The BBC is particularly keen to stress that Freesat is not a competitor to Sky. But for ITV, this is clearly a strong motivation for getting involved. People watch less ITV in Sky homes than in Freeview or analogue ones, and the company hopes that by offering a limited satellite service, it will keep as many people from the clutches of Sky as possible and protect its ratings. Laurie Patten, from media strategy consultancy Spectrum, says: "The launch of a BBC/ITV-backed Freesat is ratcheting up the battle between free and pay television."
Since the ITV Digital debacle, the company has sat on the sidelines as the digital revolution has swept the television industry. Under ITV's pre-merger incarnation, Carlton and Granada turned down the opportunity to join the Freeview consortium (made up of the BBC, BSkyB and the telecoms company Crown Castle) because it saw multi-channel television as a threat.
Ms Airey, the head of Sky Networks, finally admitted in Edinburgh last month that the only reason BSkyB joined the consortium was "so we could find out what you lot were up to". ITV had the chance to do the same but decided not to.
Part of the reason for ITV's change of approach is the success of its digital channels, ITV2 and ITV3 (it is launching ITV4 in November). Reporting results last week, the company said advertising for ITV1 had fallen by 3.5 per cent in the first half of the year. But this was more than made up for by growth in revenues from outside the flagship channel; these were up by over a third.
But the launch also demonstrates at long last that ITV does have some spunk. Last spring, at an open day for the media and City analysts, executives were strangely unresponsive to new threats to ITV, such as Sky Plus. Research was inconclusive, they said, on whether viewers would use these recorders to skip adverts.
Now, on top of the Freesat announcement, ITV has said it is launching a new mobile phone service. This will allow viewers to watch Coronation Street and other popular programmes on the move. No one knows how big the market is, but at least it shows that ITV's chief executive, Charles Allen, is prepared to try something new - rather than adopt a wait-and-see attitude, as its executives did with Freeview.

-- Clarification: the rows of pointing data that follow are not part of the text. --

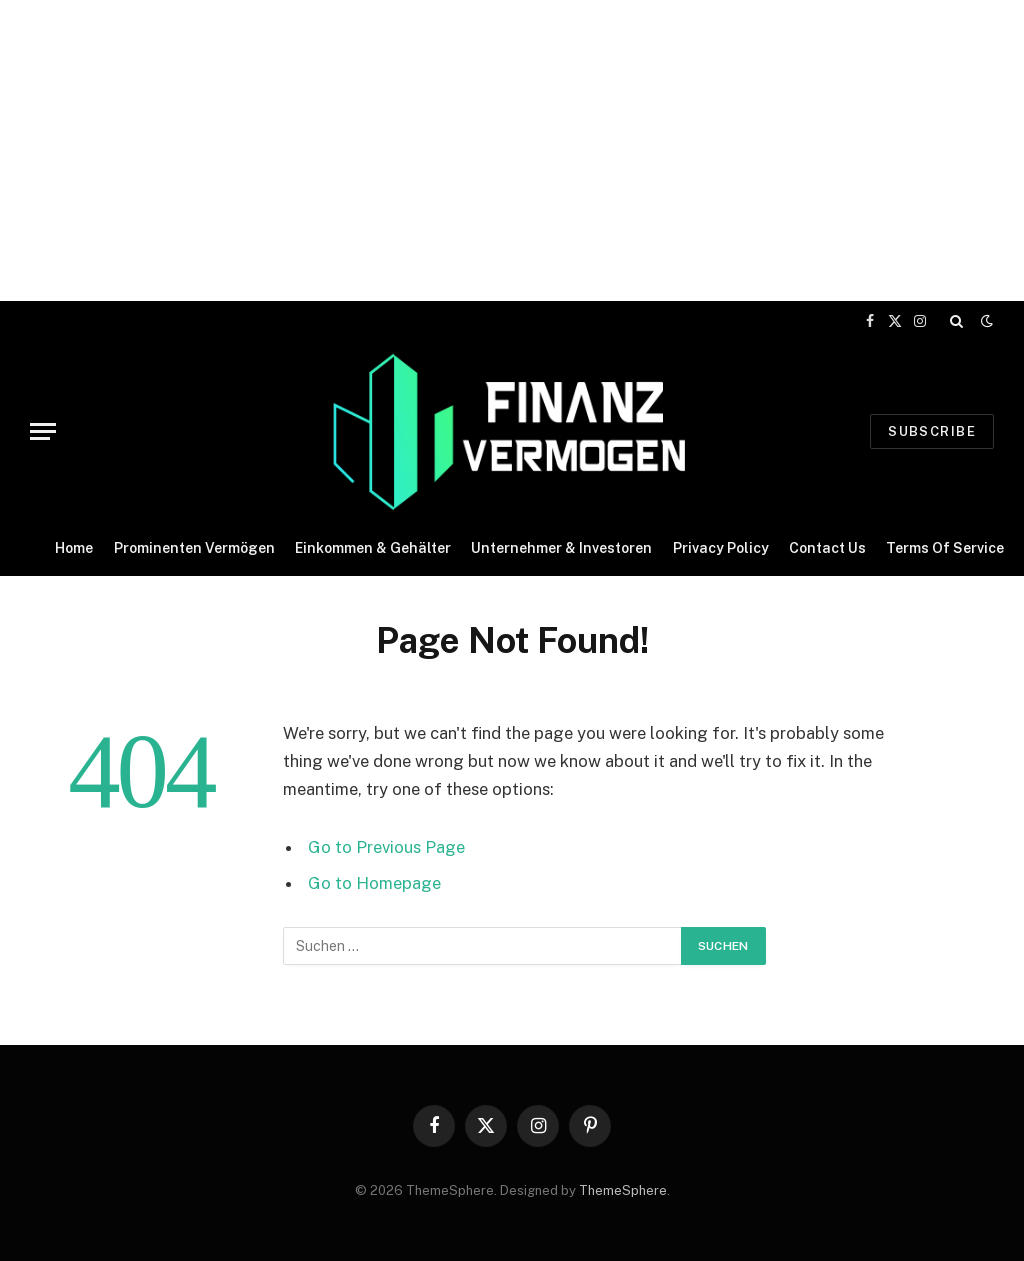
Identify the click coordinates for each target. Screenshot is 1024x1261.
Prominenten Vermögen (194, 548)
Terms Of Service (945, 548)
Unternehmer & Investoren (561, 548)
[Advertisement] (512, 140)
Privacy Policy (721, 548)
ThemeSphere (623, 1190)
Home (74, 548)
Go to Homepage (374, 883)
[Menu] (43, 431)
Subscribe (932, 431)
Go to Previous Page (386, 847)
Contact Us (827, 548)
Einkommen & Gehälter (373, 548)
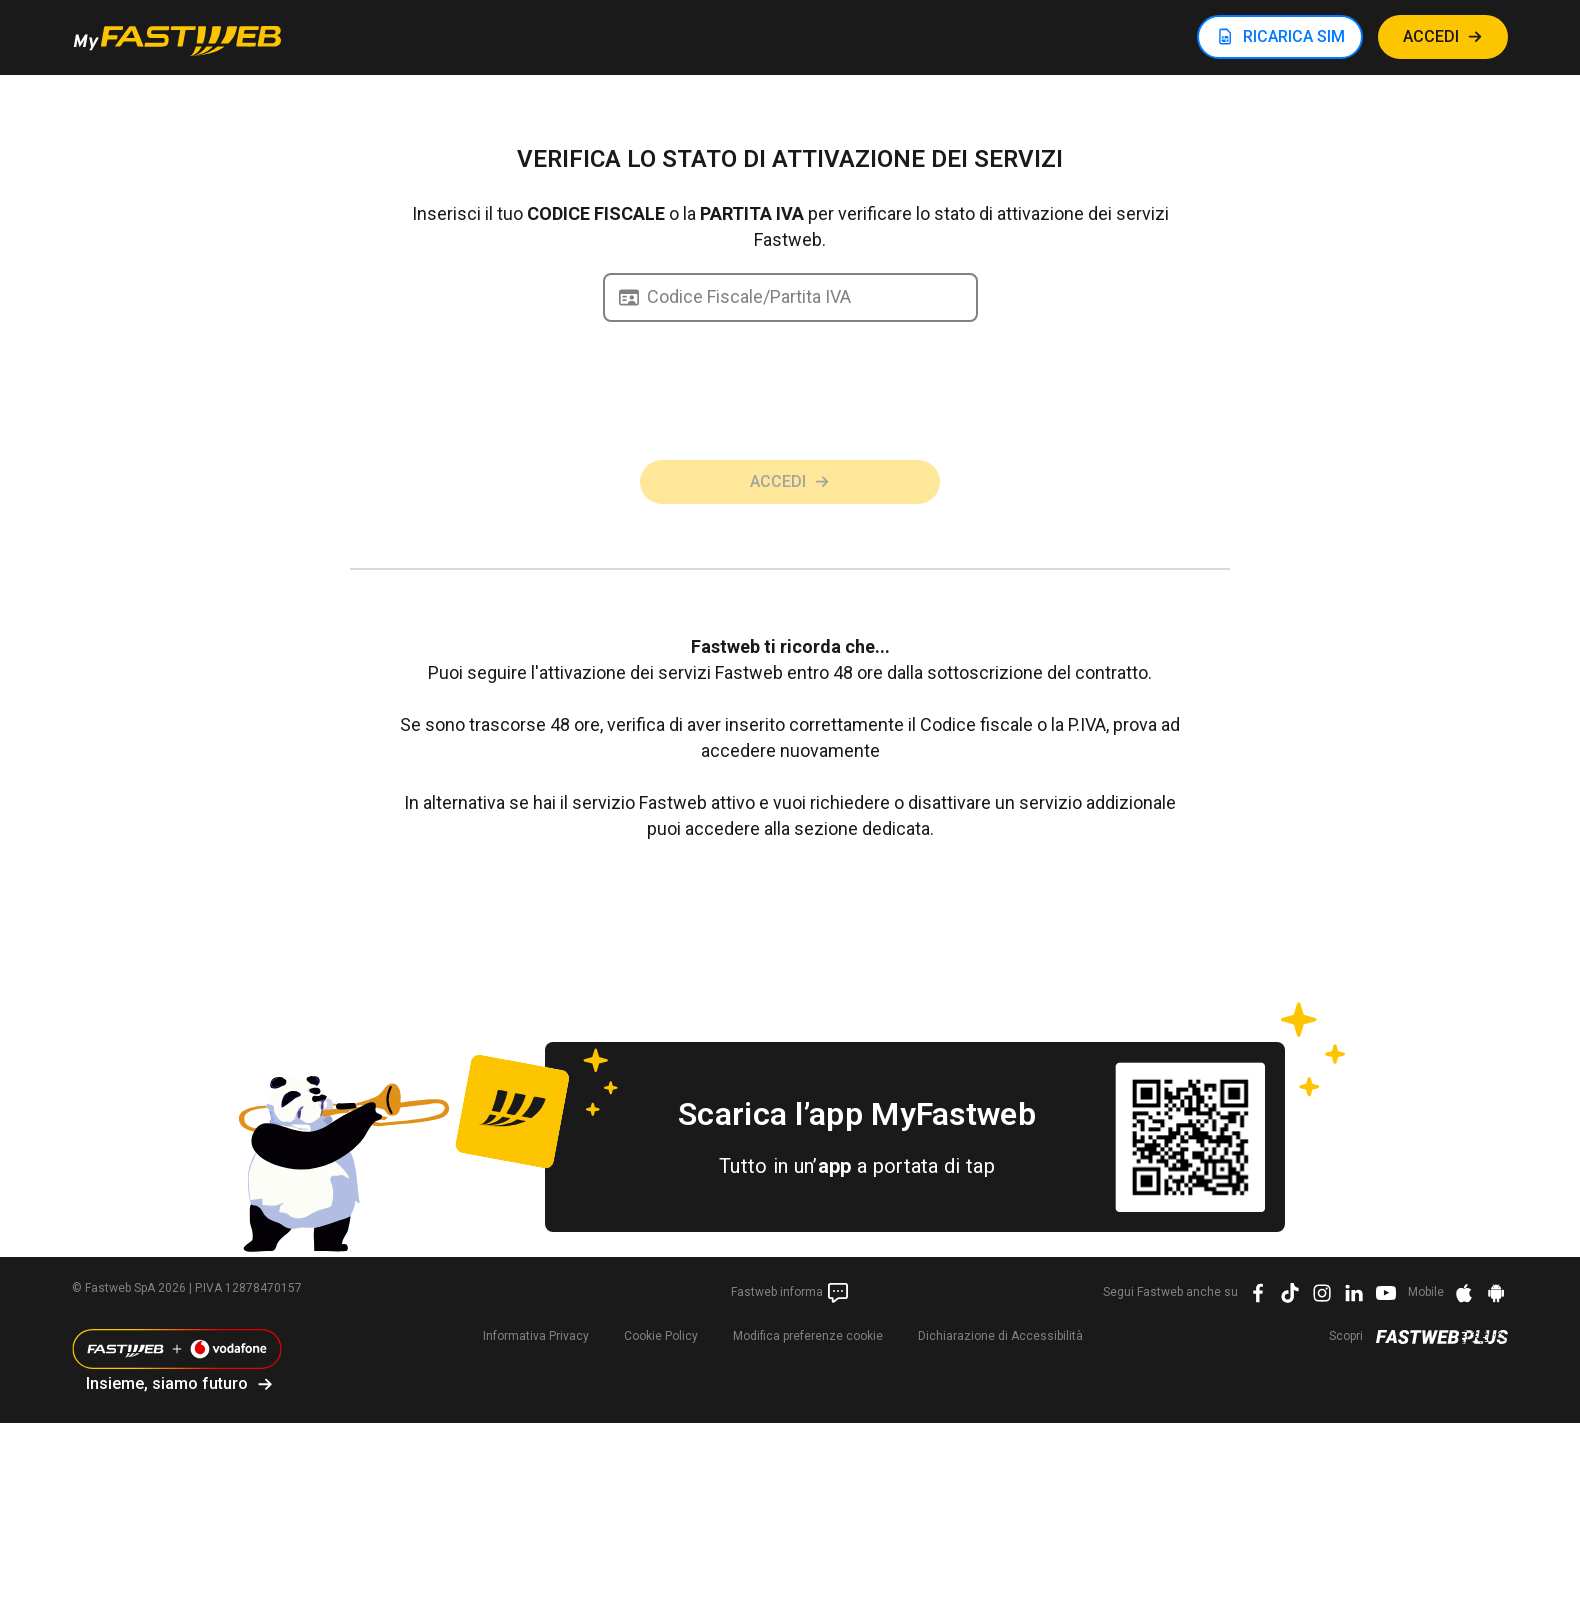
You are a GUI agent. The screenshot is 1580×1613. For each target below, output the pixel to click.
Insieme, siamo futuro (167, 1383)
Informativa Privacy (536, 1336)
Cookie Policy (661, 1336)
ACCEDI (1431, 36)
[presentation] (790, 417)
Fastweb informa (790, 1293)
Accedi (778, 481)
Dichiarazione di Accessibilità (1000, 1336)
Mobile (1426, 1292)
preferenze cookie (808, 1336)
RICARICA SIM (1294, 36)
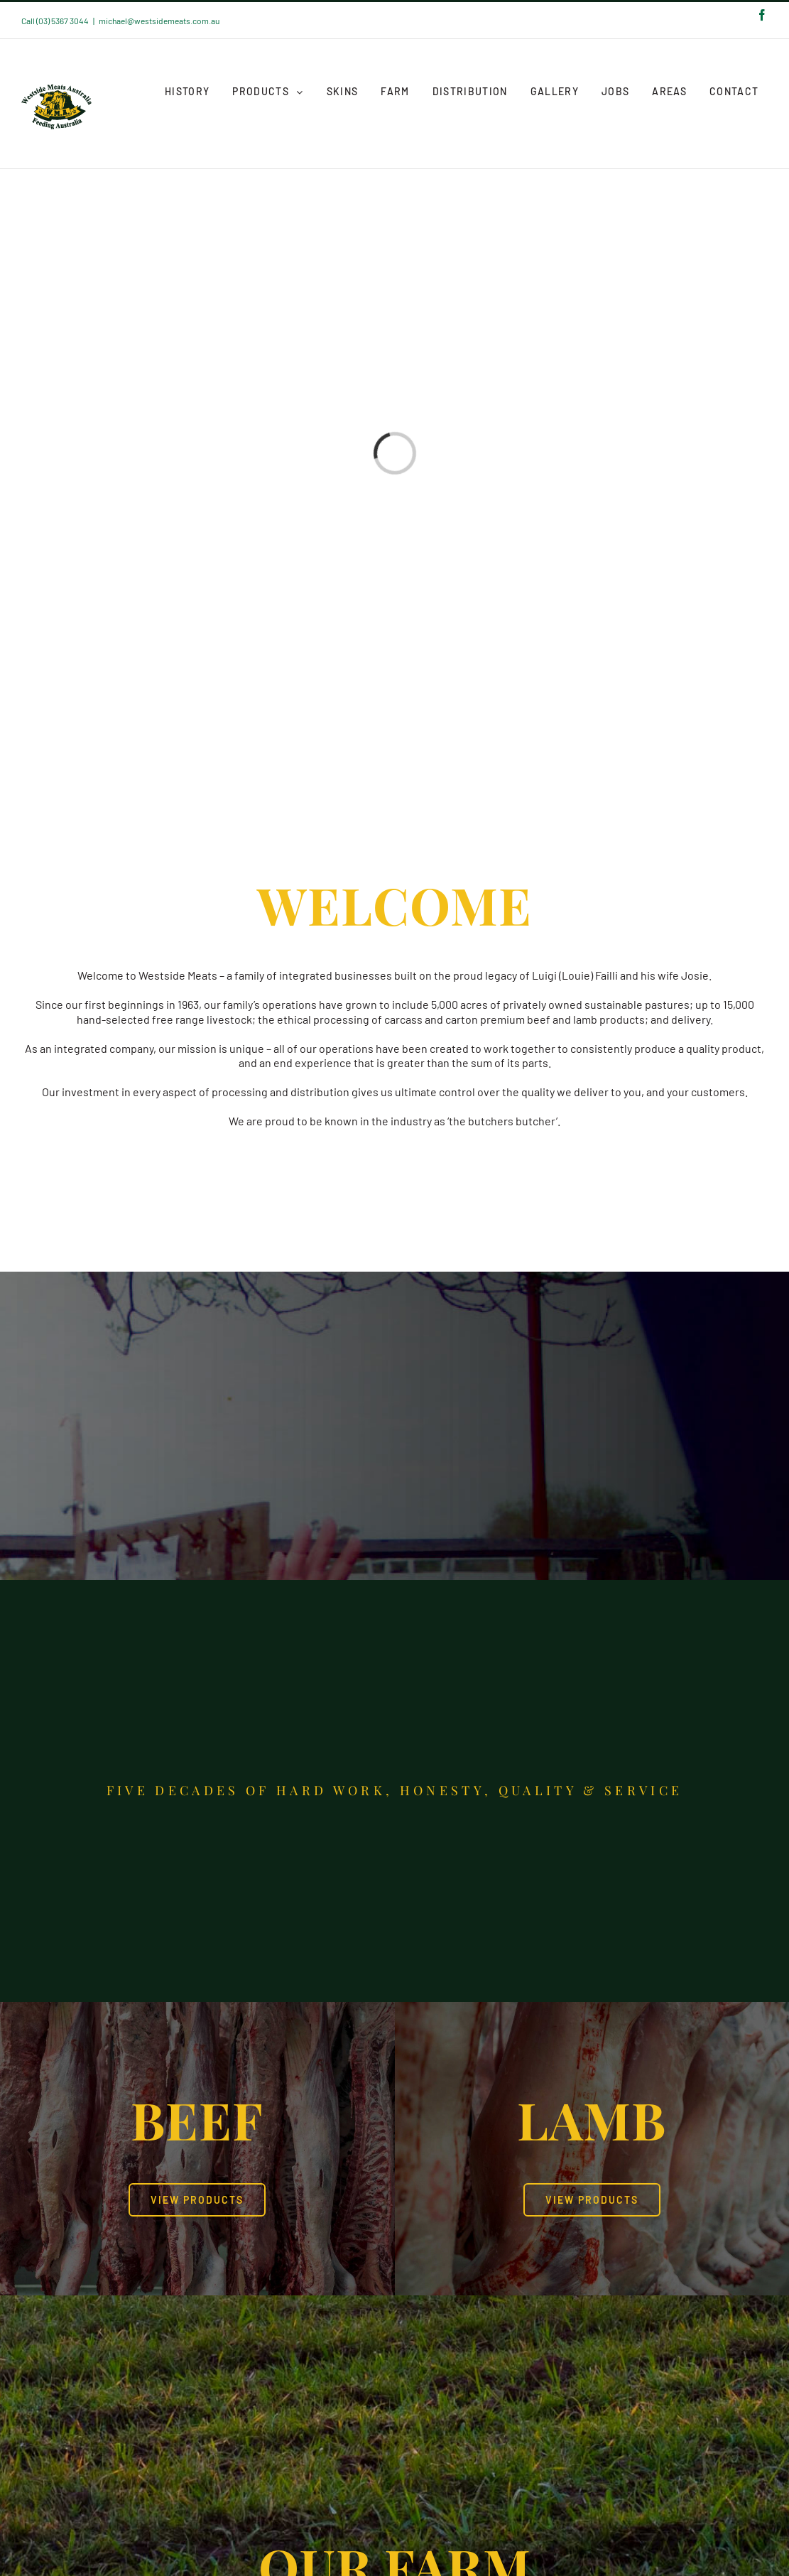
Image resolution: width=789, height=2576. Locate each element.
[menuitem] (187, 91)
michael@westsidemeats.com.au (159, 21)
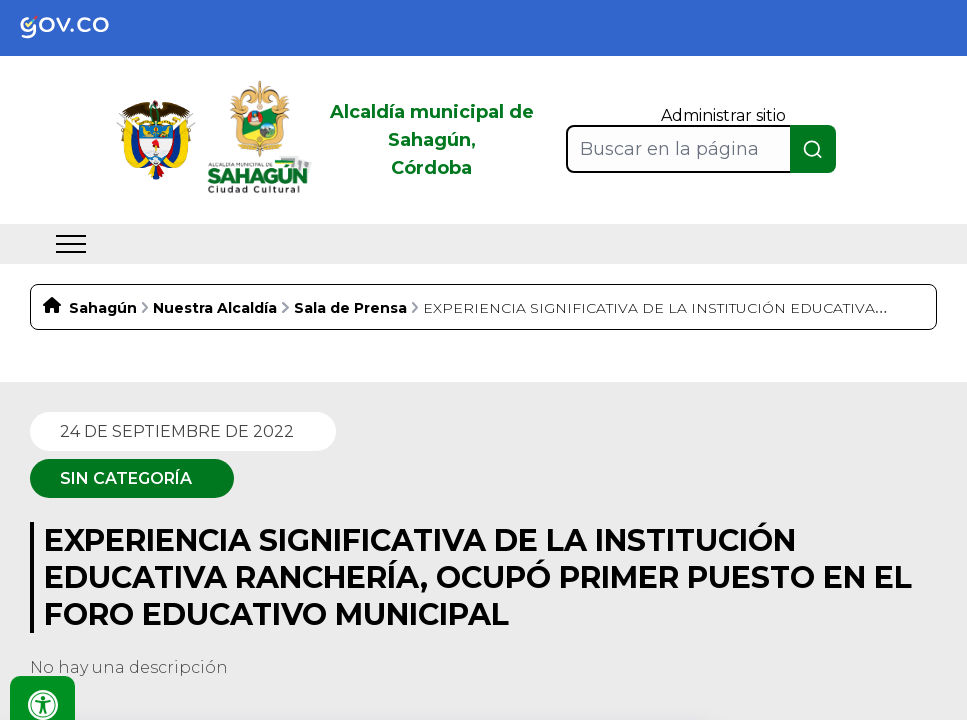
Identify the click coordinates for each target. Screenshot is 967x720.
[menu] (71, 244)
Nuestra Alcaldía (215, 308)
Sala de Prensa (350, 308)
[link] (80, 28)
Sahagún (103, 308)
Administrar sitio (723, 115)
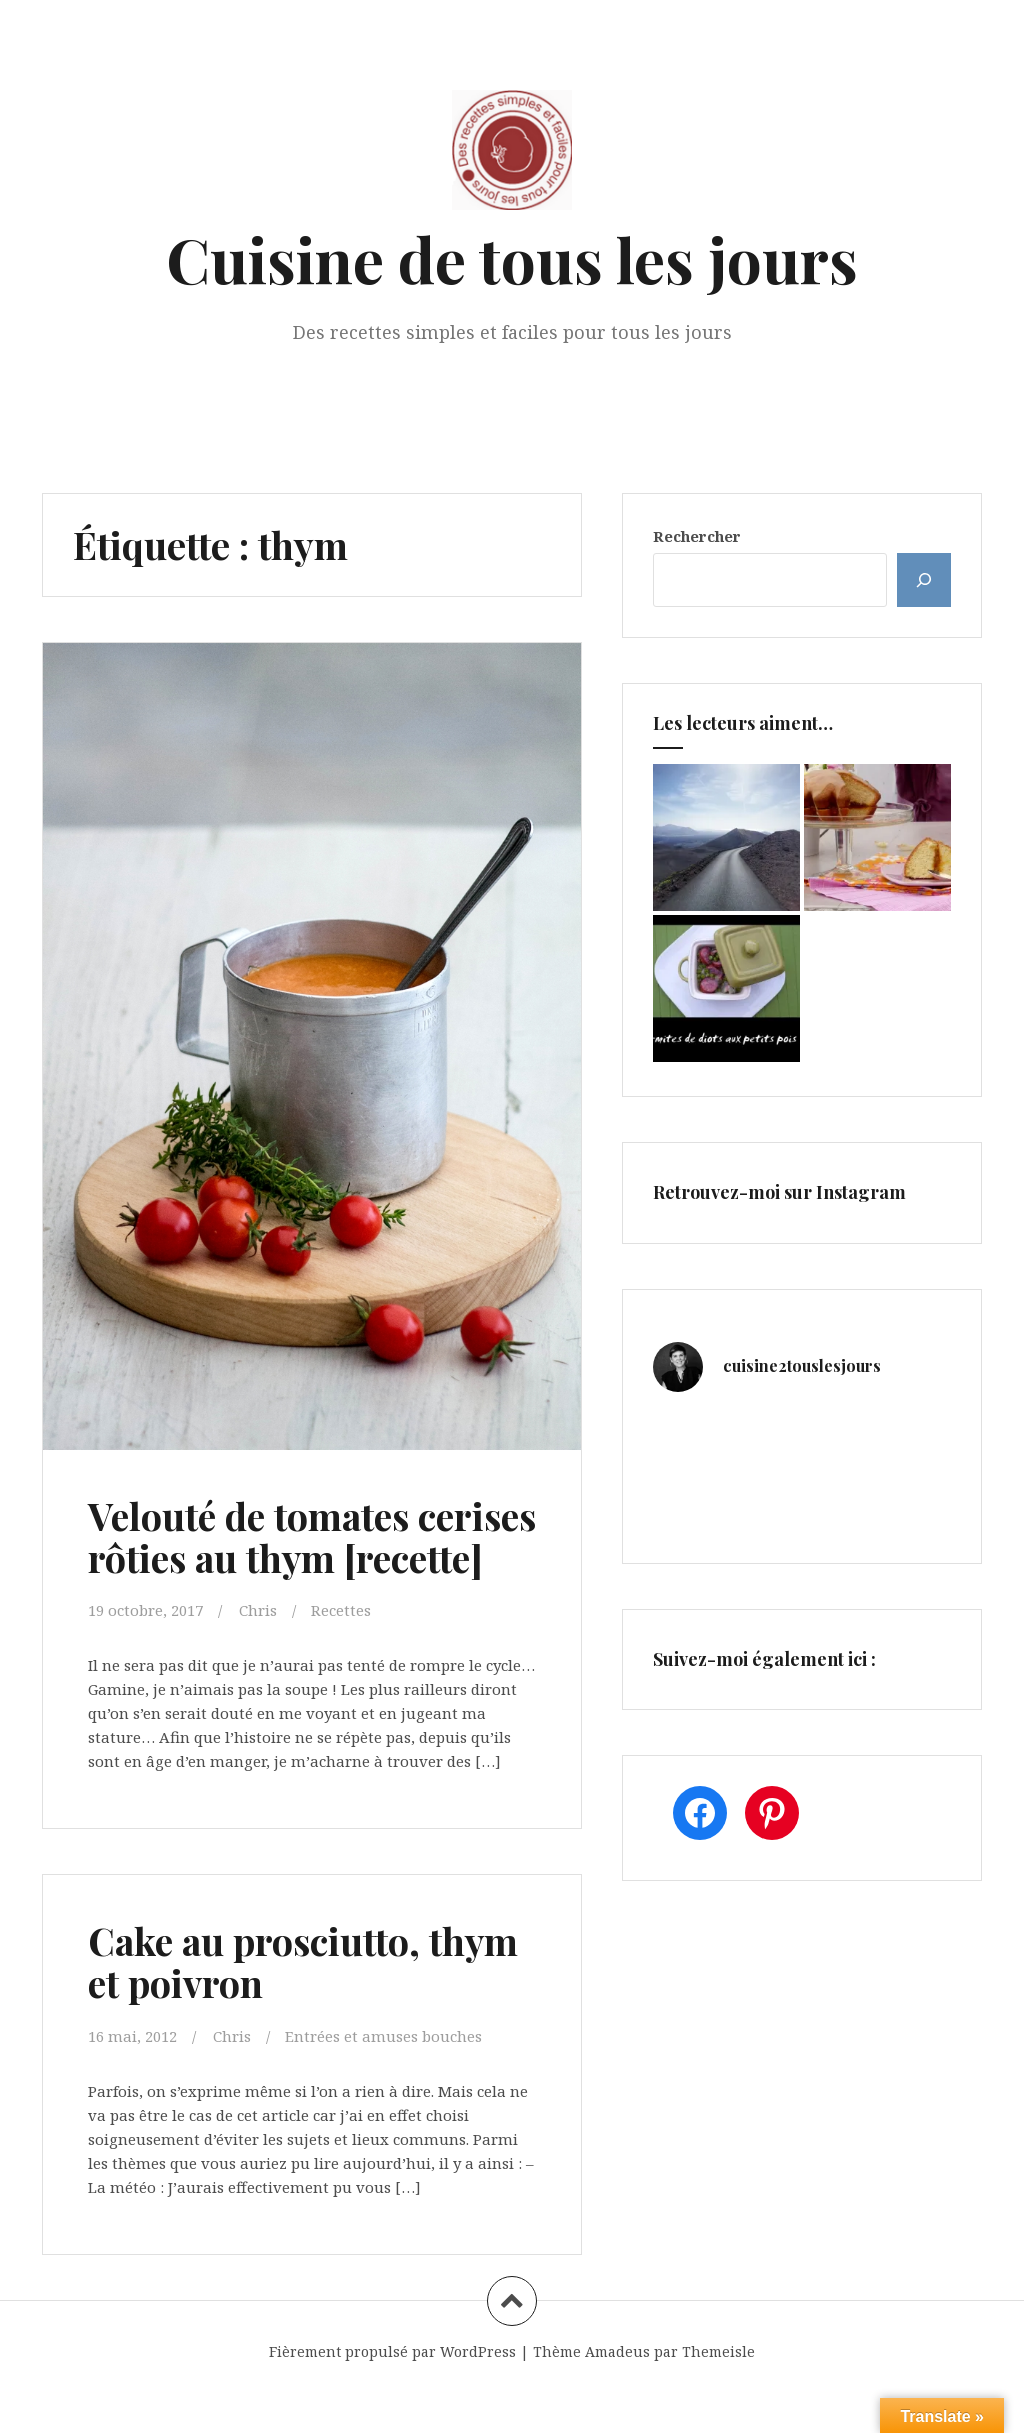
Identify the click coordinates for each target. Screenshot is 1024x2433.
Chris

All in all, it was a good week for ITV: better-than-expected results and some long-awaited, and well-received, strategy announcements. But the broadcaster is still swimming against the tide. The gains from digital channels in the first half of this year had a one-off comparative boost from ITV3, which was launched in November and so was not included in the first half numbers last year. And while the performance of these channels has been good, their audience share has been hit by the likes of Channel 4's E4 going free-to-air on Freeview. Morgan Stanley analysts have downgraded their advertising forecasts for this year and next.
So where does ITV's future lie? Its acquisition in April of SDN, a multiplex supporting 10 channels on Freeview, is a big clue. These channels include pay television services, such as UKTV Gold's Top-UP TV, whose contracts come up for renewal at the end of the decade.
By then, most homes will be multi-channel and ITV's share of advertising will have shrunk still further. But it could decide to introduce its own subscription channels via SDN on Freeview and possibly Freesat, which would provide another more covert motivation for launching the service.
The Edinburgh debate about free versus pay television slightly misses the point. The future of television can be free and paid for. Sky, with its own freesat service, is already doing it.
It may be the only way to go for ITV and is a big reason behind its decision to back Freesat.